### PAGE
···

Unfortunately, the US is not making the best use of one of its biggest advantages, relative to its international competitors: a lot of smart people are dispersed, for historical reasons, across many cities. Any effective infrastructure strategy must reckon with the problem of coastal economic agglomeration.

WASHINGTON, DC – The modern American economy was shaped by four major infrastructure initiatives, each of which was too big for the private sector to take on alone: the continent-wide railroad network, the interstate highways, the air traffic control system, and the Internet. Early development of all of them was supported by the public sector, and each dramatically reduced the cost of transport and communications, making it easier, cheaper, and safer to move goods, people, and information.

With the potential for a major new infrastructure push on the horizon, one obvious priority is to rebuild and renew crumbling parts of the existing systems. But the United States can do even better, for productivity and job creation, by considering who and what needs to be better connected to the fast-moving scientific frontier. Historically, innovation has generated faster growth and good jobs. But America has lost its innovative edge in basic science – and with it many of the high-paying jobs that go with creating knowledge and turning it into goods that consumers want. The best way to regain that edge is to prioritize our public investments in a forward-looking manner, one that engages people and places across the US in the processes that generate new ideas and breakthrough products.

···

### EXERCISE MATERIAL
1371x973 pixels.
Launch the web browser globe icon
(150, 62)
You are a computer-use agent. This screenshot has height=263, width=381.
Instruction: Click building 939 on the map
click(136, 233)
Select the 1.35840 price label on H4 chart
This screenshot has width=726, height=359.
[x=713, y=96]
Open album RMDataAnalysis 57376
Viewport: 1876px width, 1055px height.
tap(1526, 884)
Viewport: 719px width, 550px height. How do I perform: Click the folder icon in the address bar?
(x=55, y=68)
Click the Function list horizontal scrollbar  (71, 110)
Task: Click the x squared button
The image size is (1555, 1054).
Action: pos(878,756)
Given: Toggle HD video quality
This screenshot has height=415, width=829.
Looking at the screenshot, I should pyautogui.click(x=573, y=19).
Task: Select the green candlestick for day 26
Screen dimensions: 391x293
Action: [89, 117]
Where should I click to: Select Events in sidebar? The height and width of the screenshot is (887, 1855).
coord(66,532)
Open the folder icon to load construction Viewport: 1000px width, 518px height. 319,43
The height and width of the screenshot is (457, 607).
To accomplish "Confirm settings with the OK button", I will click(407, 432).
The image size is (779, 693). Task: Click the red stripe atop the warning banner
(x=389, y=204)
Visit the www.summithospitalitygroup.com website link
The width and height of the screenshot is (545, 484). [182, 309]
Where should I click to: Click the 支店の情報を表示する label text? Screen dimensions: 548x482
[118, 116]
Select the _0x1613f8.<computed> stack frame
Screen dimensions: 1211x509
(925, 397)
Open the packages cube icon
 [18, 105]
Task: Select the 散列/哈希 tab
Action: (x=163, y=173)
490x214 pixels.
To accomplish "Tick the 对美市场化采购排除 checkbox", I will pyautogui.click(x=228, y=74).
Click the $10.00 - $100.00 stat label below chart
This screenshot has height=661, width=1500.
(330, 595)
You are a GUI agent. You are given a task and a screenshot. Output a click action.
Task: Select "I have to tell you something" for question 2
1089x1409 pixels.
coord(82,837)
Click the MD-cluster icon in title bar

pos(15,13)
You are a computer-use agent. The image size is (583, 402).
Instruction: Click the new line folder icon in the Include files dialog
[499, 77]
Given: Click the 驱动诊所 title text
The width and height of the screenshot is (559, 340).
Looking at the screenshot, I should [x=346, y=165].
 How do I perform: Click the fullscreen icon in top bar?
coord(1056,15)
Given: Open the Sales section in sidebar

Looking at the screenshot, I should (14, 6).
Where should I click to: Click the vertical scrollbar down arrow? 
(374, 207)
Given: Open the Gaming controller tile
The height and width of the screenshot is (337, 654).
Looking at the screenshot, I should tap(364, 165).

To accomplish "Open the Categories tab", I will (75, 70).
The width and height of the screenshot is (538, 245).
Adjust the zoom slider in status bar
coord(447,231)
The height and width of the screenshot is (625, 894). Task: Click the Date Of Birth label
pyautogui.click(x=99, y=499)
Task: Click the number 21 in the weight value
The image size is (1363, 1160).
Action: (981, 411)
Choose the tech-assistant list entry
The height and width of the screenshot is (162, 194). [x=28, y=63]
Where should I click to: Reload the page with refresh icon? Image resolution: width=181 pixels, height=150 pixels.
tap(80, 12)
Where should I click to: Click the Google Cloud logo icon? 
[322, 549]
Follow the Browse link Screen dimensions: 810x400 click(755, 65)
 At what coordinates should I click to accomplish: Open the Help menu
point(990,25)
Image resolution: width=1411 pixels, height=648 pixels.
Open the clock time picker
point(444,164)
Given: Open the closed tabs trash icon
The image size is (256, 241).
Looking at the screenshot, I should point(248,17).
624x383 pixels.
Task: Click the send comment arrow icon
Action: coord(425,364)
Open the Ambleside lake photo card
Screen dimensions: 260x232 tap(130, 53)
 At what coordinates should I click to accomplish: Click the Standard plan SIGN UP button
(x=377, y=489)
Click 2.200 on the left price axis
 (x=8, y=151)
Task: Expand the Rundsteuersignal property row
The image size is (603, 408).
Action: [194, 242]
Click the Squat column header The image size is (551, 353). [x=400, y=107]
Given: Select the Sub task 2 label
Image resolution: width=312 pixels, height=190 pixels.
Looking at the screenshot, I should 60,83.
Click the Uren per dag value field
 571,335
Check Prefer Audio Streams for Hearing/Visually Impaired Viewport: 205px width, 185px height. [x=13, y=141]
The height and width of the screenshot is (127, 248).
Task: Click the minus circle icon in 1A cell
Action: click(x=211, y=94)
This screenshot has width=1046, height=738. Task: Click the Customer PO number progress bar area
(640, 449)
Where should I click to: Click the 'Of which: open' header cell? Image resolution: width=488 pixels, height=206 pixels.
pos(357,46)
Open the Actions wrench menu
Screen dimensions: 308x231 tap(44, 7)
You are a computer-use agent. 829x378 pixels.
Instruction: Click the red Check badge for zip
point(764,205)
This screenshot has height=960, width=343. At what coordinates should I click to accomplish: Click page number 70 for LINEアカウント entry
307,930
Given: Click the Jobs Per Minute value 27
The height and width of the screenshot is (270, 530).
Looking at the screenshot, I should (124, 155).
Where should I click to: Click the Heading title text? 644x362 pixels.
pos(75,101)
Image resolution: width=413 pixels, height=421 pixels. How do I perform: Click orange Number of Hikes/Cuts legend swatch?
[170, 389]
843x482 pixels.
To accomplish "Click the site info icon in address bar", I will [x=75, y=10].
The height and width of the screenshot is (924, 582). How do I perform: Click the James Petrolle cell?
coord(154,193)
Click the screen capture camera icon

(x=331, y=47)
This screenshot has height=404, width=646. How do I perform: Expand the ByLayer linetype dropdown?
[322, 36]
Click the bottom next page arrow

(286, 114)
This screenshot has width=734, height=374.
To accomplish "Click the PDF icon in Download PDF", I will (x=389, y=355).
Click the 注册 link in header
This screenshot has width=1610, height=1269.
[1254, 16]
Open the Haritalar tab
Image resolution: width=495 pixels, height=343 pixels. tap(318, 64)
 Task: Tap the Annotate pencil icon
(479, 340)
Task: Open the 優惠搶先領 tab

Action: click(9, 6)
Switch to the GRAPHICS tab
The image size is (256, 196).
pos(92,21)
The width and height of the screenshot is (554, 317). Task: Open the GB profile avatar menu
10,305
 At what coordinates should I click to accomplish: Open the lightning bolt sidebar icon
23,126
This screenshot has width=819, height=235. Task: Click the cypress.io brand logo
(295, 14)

···

### OBJECTIVES
- A) Quote the entries verbatim, from their first line up to and including the line that contains "Action: pos(878,756)".
- B) Can you continue the piece on American infrastructure and innovation from the point where it stops?

### TASK RESULTS
- A)
1371x973 pixels.
Launch the web browser globe icon
(150, 62)
You are a computer-use agent. This screenshot has height=263, width=381.
Instruction: Click building 939 on the map
click(136, 233)
Select the 1.35840 price label on H4 chart
This screenshot has width=726, height=359.
[x=713, y=96]
Open album RMDataAnalysis 57376
Viewport: 1876px width, 1055px height.
tap(1526, 884)
Viewport: 719px width, 550px height. How do I perform: Click the folder icon in the address bar?
(x=55, y=68)
Click the Function list horizontal scrollbar  (71, 110)
Task: Click the x squared button
The image size is (1555, 1054).
Action: pos(878,756)

- B)
The central problem of America’s economic geography today is that a very high share of new opportunities is concentrated in a few large coastal metropolitan areas, particularly Boston, New York, Washington, DC, Seattle, San Francisco, and Los Angeles. These places are doing well in terms of creating new ventures and relatively well-paid jobs, but they are also extremely crowded, with high real-estate prices that continue to rise. Many talented people find it hard to break into these labor markets, and lower-income residents are increasingly being pushed out.